## Trecho do texto

A mesma enfermeira relatou que a procura por testes rápidos e vacinas colocou uma pressão significativa sobre as unidades de saúde, especialmente quando os usuários insistiam em testes específicos fora do período ideal para sua realização. Isso criou um desafio logístico e de comunicação para assegurar que os pacientes recebessem o atendimento adequado enquanto gerenciavam suas expectativas.
Apesar dos desafios, muitos usuários encontraram no SUS uma alternativa eficiente ao setor privado, principalmente devido ao rápido tempo de resposta para exames e a organização dos fluxos de atendimento, que muitas vezes eram melhores que os do setor privado durante a pandemia.
"Todos testavam. Todos queriam. Muitos queriam o teste, por exemplo, muitos queriam fazer o PCR, mas já tinham passado dos dias de sintomas, aí fariam o teste rápido, e isso às vezes gerava um conflito. Aquela situação “eu quero tal teste” também aconteceu muito isso. “Eu só quero...” “não quero teste rápido”. “Eu quero o PCR”. “Mas senhor não tá no período”, “o senhor já passou dois dias de sintomas, e o senhor hoje só é possível esse teste” também teve muito dessa situação. Mas foi muito procurada a Unidade, muito"
"Eram das pessoas mais afortunadas, com condições. As outras classes elas chegavam e, assim, já chegavam nas condições muitas das vezes, numa situação já bem avançada da doença, que já chegavam para o atendimento e acatavam o que a gente estava falando. Às vezes a gente tinha situações com esta classe que a gente queria pedir ambulância, mandar ele de ambulância, a pessoa tinha medo e não queria que a pessoa saísse de ambulância, porque tinha medo do seu parente não voltar. Às vezes tinha esse tipo de discussão. “Não, porque se for para o hospital não vai voltar.” “Eu não quero que saia”. “Eu não quero que vá para uma área hospitalar” Isso aconteceu muito também, mas isso a gente via mais nas classes desfavorecidas, você não via isso na classe economicamente mais estável. Nessa classe, a briga maior era pelas medicações, o protocolo, o exame. Eu quero isso, quero aquilo. Isso sempre foi bem nítido" (ENF Maria Aparecida).

## Exercício
Você consegue copiar, sem nenhuma alteração, o trecho do texto sobre o SUS na pandemia que vai de "A mesma enfermeira" até "durante a pandemia.", inclusive?

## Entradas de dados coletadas
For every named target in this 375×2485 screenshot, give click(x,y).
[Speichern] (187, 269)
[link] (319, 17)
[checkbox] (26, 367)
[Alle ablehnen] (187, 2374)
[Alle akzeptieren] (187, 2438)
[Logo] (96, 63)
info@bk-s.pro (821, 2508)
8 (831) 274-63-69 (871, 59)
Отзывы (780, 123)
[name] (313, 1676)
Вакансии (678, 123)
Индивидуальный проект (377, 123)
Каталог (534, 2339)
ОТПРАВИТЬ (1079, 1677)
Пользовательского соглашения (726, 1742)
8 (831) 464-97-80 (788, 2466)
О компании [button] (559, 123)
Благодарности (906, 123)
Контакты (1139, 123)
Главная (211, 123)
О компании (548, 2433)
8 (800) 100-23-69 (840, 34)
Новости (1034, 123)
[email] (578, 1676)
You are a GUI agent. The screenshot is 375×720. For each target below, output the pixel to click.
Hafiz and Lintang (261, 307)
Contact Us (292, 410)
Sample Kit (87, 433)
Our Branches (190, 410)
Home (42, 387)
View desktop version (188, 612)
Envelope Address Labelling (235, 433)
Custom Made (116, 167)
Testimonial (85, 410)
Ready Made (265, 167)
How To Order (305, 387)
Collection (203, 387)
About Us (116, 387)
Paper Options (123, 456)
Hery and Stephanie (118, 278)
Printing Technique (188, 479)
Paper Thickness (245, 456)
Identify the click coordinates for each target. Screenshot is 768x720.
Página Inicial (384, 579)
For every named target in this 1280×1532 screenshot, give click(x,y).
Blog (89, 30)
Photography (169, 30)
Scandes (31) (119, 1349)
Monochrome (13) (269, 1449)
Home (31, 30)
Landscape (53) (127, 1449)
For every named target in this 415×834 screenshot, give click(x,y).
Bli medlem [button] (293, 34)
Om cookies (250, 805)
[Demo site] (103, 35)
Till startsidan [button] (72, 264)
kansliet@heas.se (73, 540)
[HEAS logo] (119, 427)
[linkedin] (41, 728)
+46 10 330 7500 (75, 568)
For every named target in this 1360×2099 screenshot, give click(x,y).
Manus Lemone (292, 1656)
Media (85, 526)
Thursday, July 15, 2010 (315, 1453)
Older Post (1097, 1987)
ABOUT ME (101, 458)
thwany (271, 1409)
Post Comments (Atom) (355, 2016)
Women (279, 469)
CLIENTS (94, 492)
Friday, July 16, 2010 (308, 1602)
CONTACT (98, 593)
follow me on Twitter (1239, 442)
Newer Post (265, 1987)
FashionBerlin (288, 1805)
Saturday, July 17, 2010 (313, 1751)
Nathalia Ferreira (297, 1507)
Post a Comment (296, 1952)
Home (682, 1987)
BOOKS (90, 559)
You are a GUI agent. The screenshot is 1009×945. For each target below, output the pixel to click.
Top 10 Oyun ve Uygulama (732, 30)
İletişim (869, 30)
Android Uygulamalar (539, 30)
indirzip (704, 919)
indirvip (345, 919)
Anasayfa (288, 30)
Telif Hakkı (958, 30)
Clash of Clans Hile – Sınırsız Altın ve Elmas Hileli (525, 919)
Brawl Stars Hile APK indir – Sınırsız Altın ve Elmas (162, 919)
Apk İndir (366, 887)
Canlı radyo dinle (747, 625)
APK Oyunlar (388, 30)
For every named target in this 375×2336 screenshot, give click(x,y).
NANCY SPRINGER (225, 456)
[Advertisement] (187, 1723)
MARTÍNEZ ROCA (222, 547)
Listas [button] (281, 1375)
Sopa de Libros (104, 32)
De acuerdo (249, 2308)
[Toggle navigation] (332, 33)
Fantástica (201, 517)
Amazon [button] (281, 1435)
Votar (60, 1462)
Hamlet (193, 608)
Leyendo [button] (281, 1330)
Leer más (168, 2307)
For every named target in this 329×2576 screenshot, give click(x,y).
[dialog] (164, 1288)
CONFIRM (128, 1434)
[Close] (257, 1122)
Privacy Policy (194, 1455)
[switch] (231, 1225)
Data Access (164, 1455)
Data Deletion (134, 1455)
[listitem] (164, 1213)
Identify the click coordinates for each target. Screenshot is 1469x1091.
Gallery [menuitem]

## Resposta da tarefa
A mesma enfermeira relatou que a procura por testes rápidos e vacinas colocou uma pressão significativa sobre as unidades de saúde, especialmente quando os usuários insistiam em testes específicos fora do período ideal para sua realização. Isso criou um desafio logístico e de comunicação para assegurar que os pacientes recebessem o atendimento adequado enquanto gerenciavam suas expectativas.
Apesar dos desafios, muitos usuários encontraram no SUS uma alternativa eficiente ao setor privado, principalmente devido ao rápido tempo de resposta para exames e a organização dos fluxos de atendimento, que muitas vezes eram melhores que os do setor privado durante a pandemia.